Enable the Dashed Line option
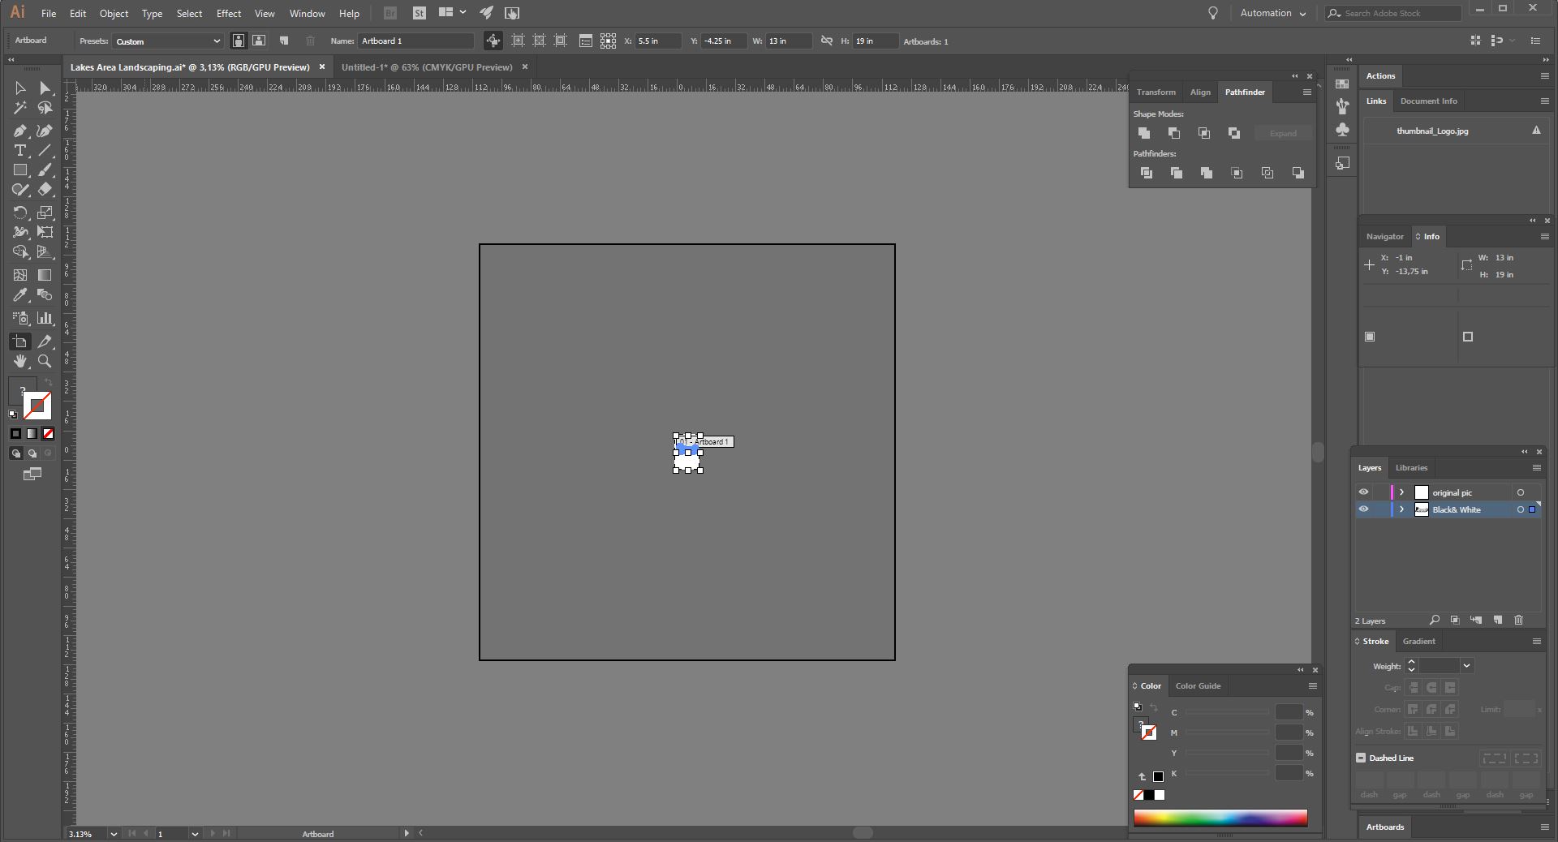The width and height of the screenshot is (1558, 842). click(x=1360, y=758)
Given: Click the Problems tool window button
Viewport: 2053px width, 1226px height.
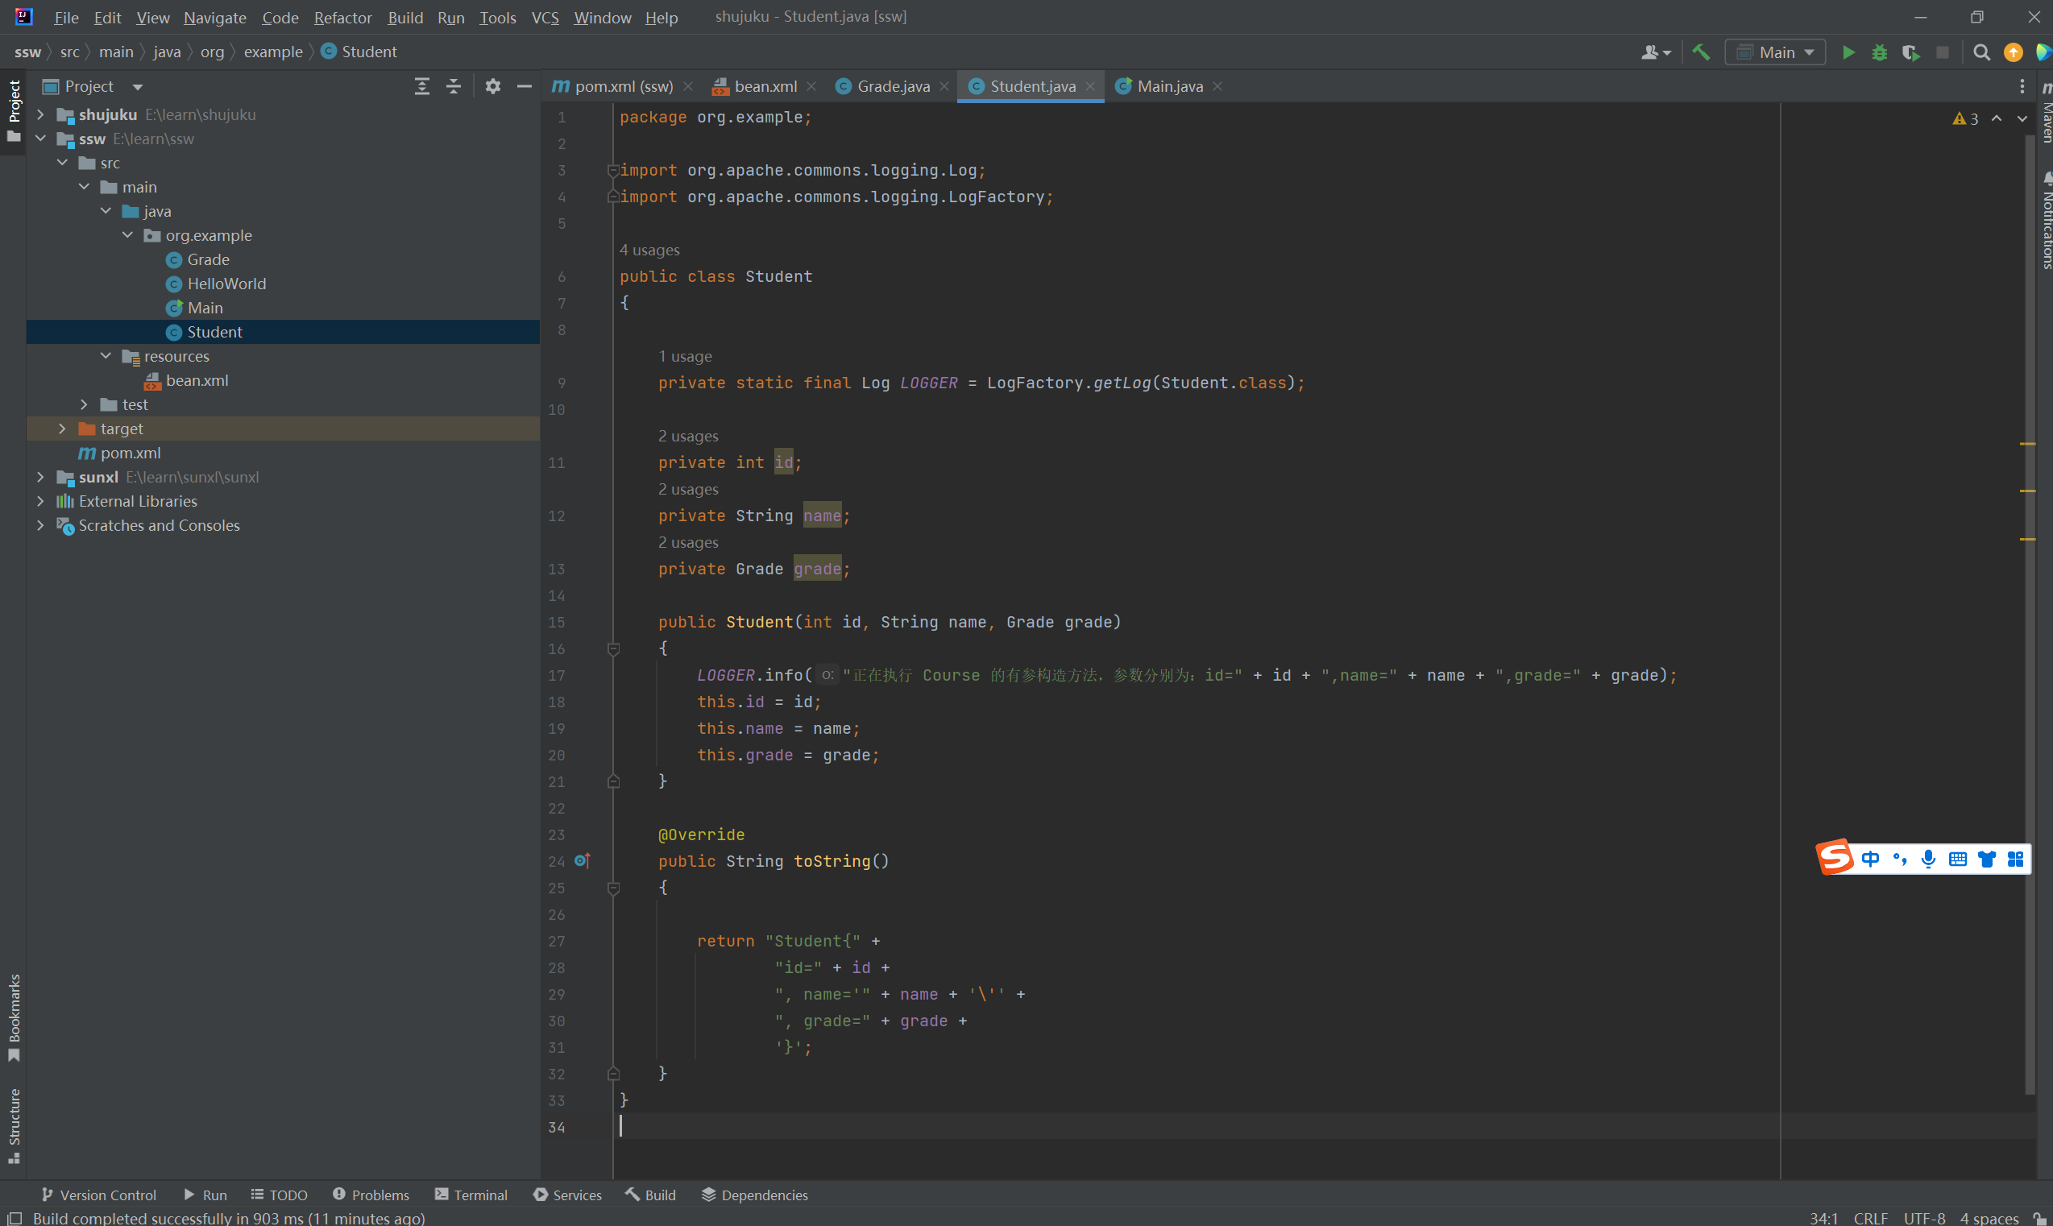Looking at the screenshot, I should point(371,1195).
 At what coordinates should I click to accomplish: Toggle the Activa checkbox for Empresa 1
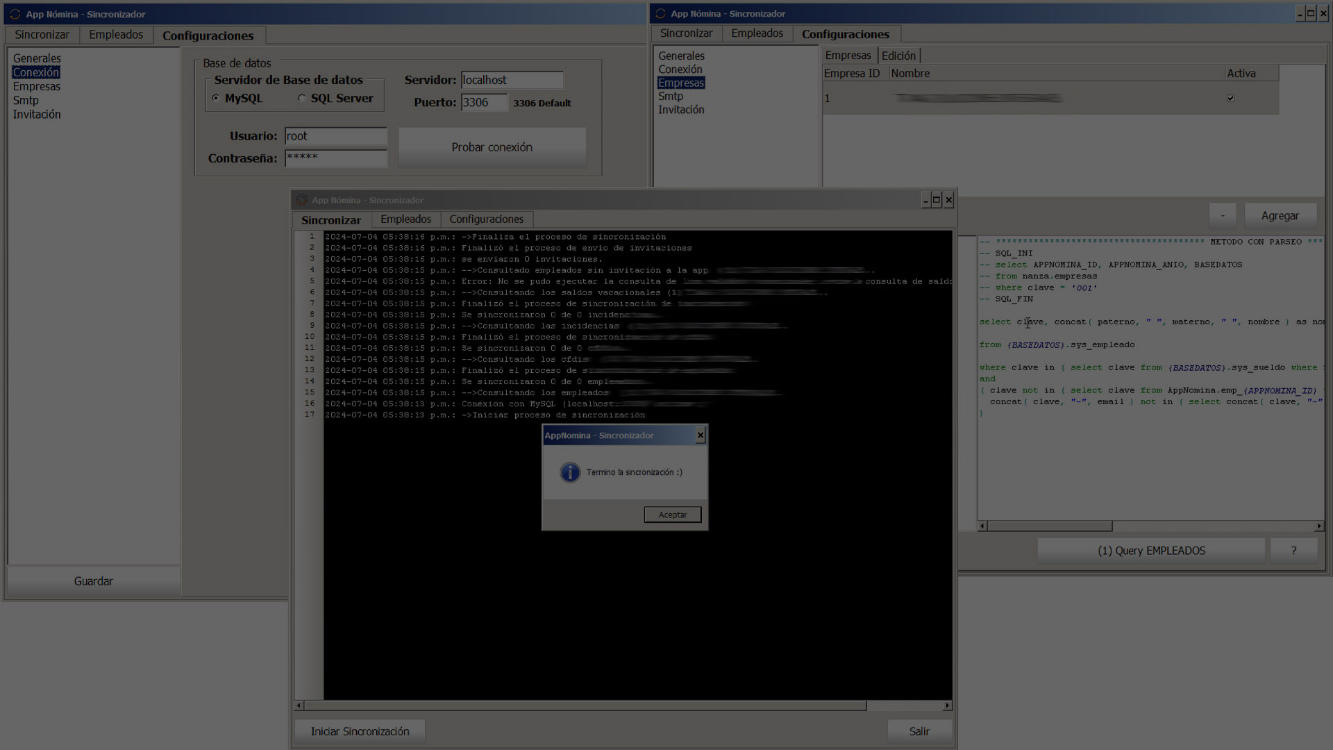[x=1230, y=98]
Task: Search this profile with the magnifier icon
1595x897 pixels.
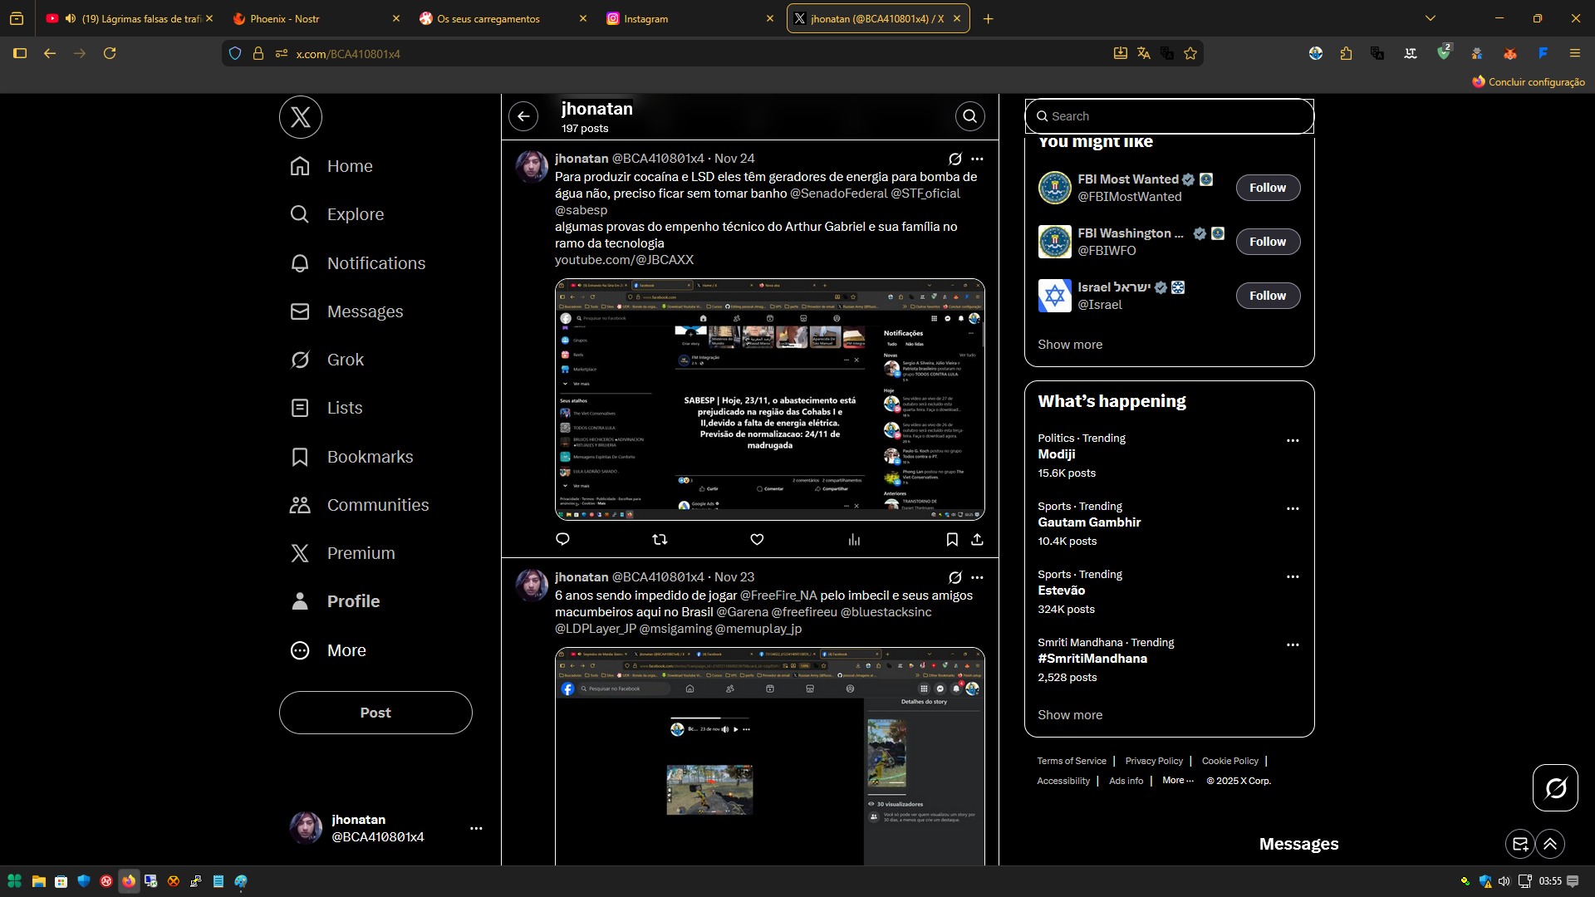Action: [969, 116]
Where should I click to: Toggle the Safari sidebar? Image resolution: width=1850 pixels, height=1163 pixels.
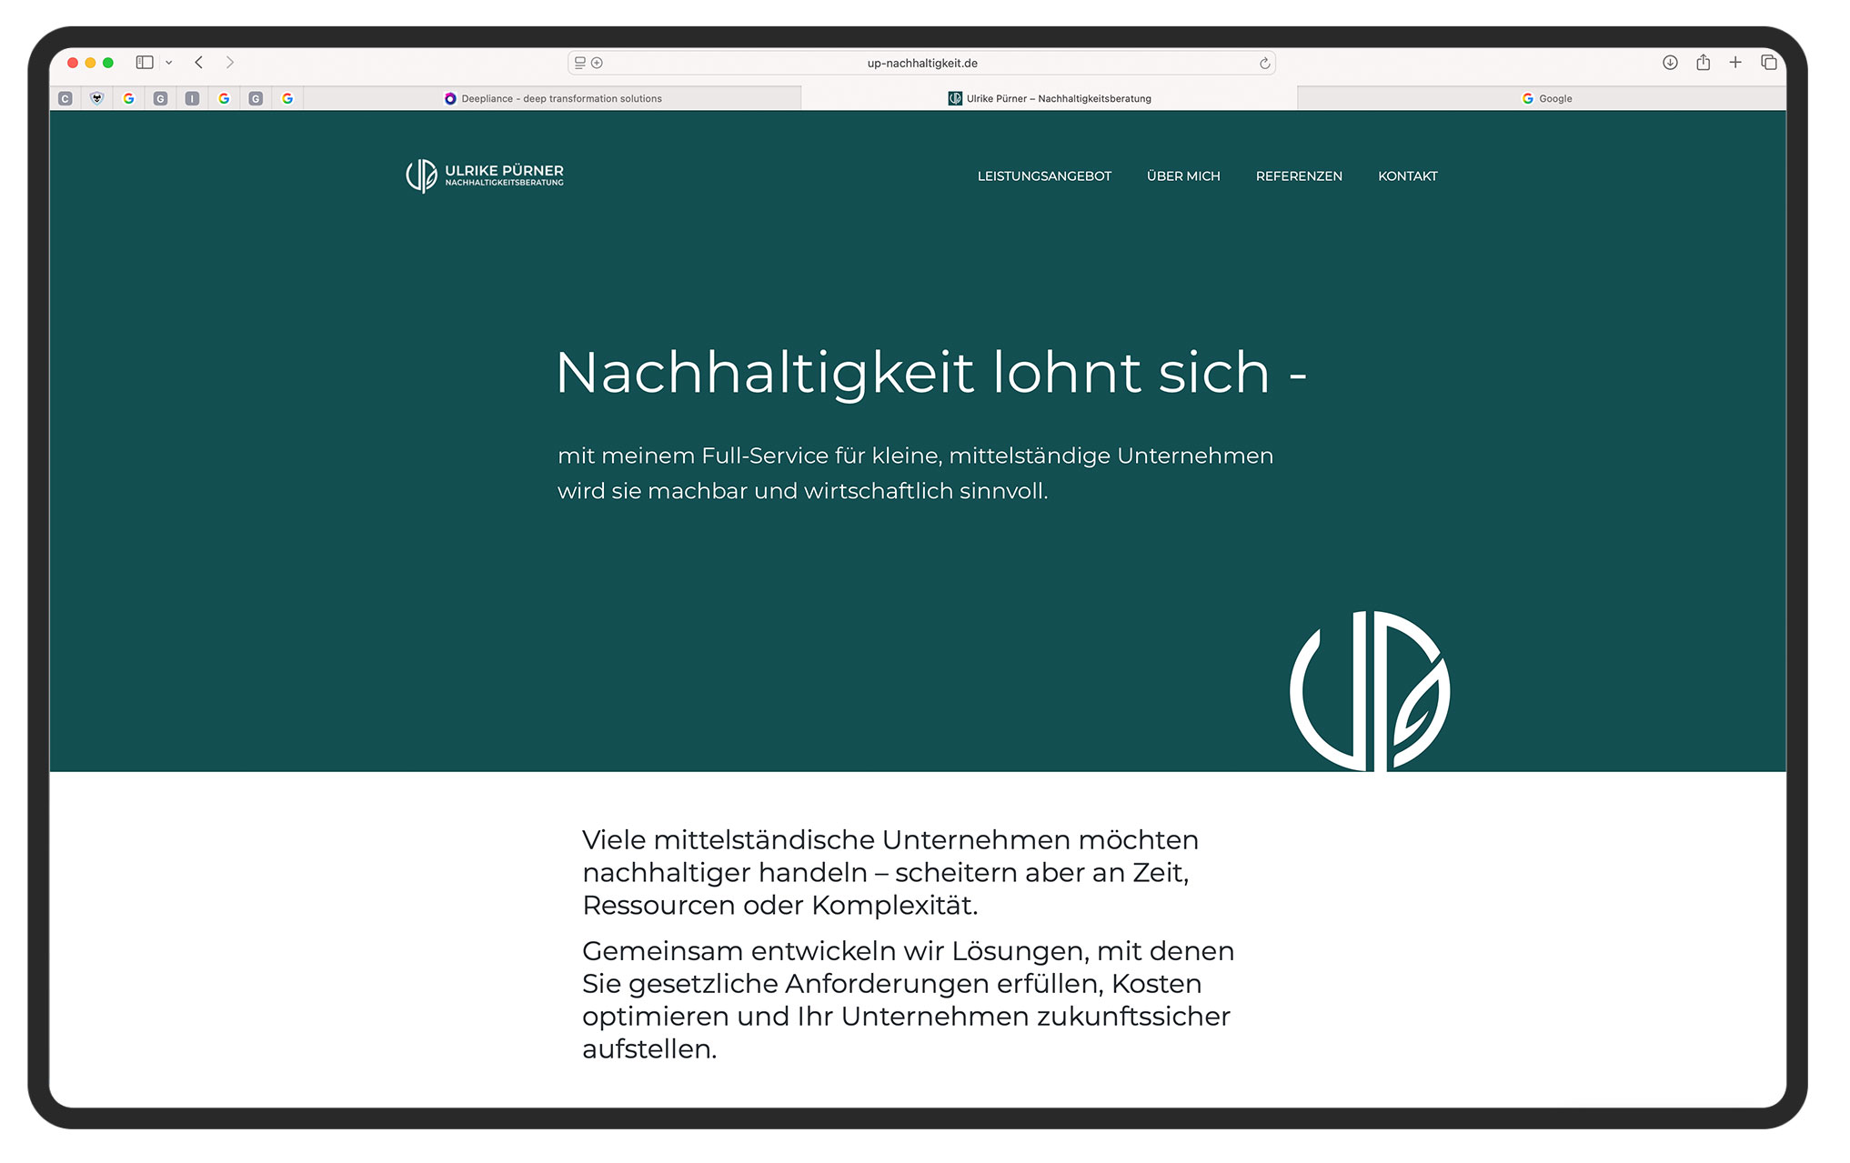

## The problem
Write the lines from the one with "1595x897 pixels." through the last line of the entries out again exactly, both ends included, and skip the pictures.

## Solution to this exercise
1595x897 pixels.
Action: [969, 116]
Where should I click to: Toggle the Safari sidebar? Image resolution: width=1850 pixels, height=1163 pixels.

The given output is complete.